### WORK TO BE COMPLETED
The expected output is each line from the one containing "Where should I" to the last line of the data below, set down exactly, minus the pictures.

(Dataset entries)
>>>>

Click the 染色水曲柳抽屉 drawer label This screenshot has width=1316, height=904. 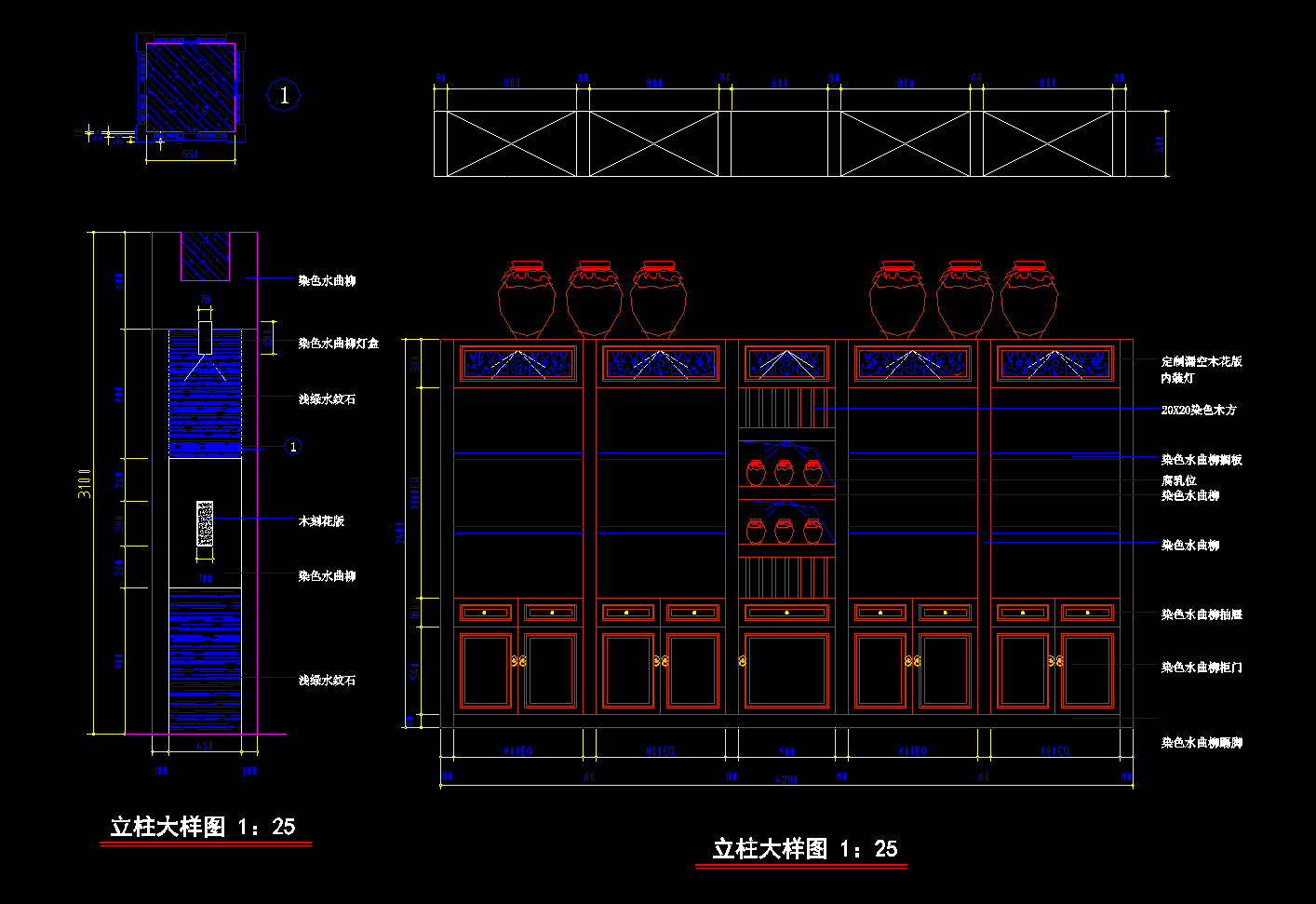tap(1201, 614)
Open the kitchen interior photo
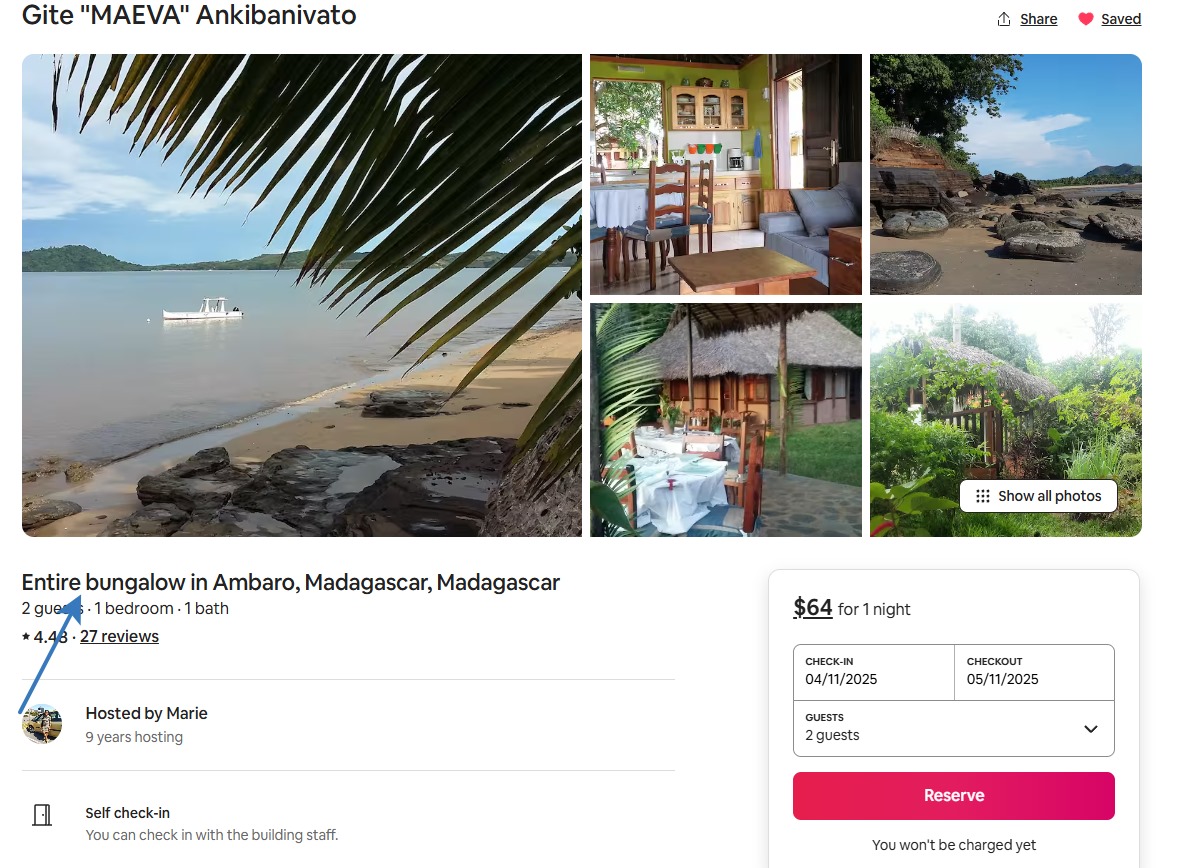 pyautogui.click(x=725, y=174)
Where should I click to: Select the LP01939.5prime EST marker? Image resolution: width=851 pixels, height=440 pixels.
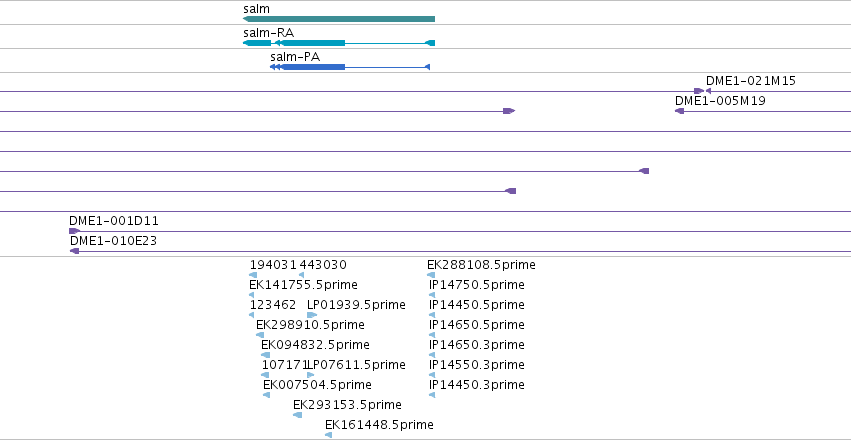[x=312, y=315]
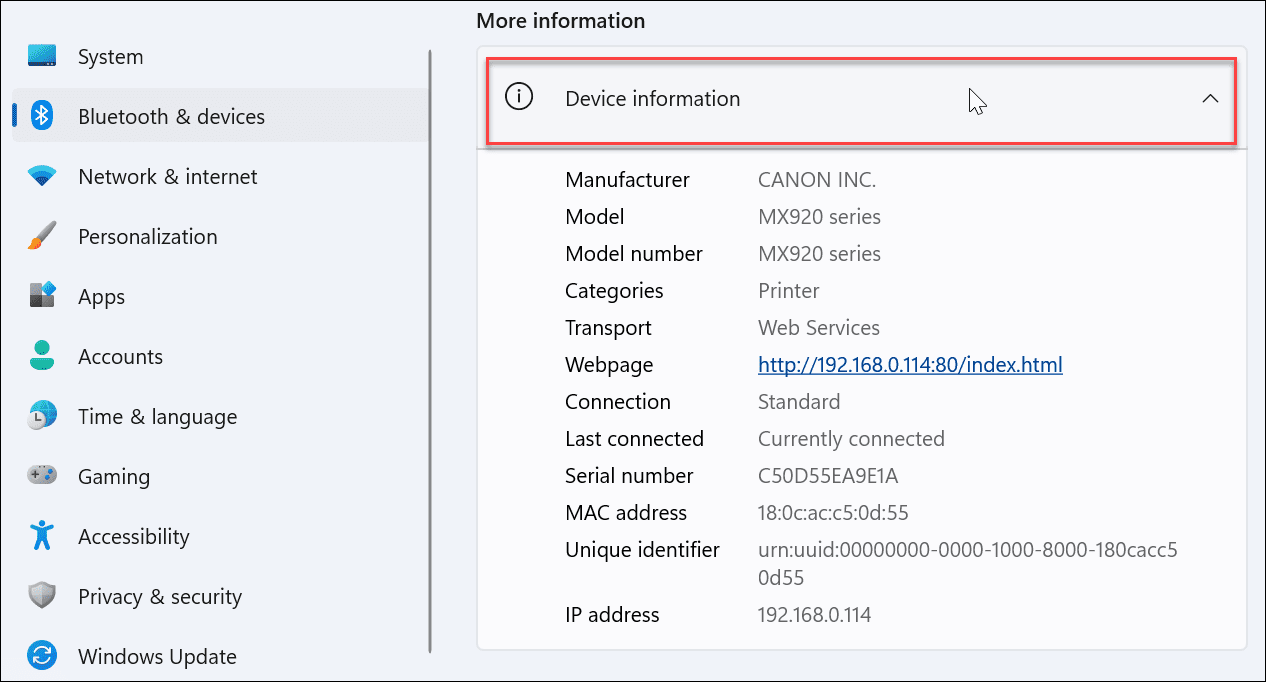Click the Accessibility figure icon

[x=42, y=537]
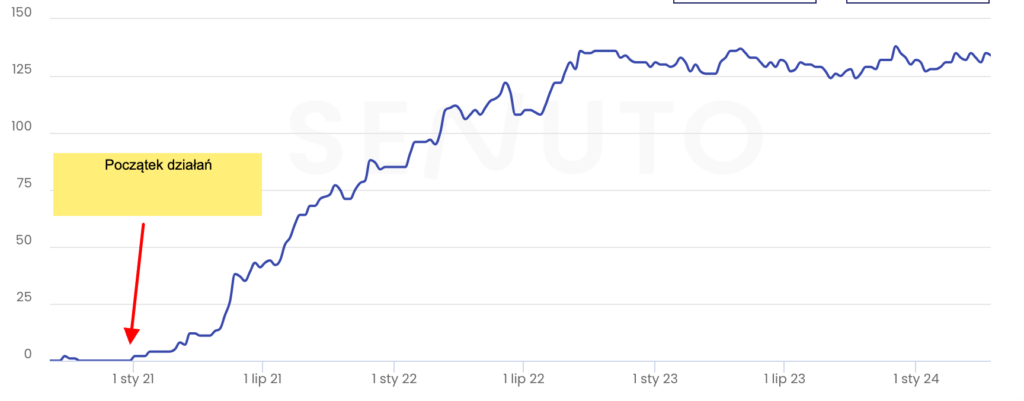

<<<<

### REPLY
Where should I click to: Select the LP01939.5prime EST marker? Image resolution: width=851 pixels, height=440 pixels.
[x=312, y=315]
Click the Accessibility figure icon

[x=42, y=537]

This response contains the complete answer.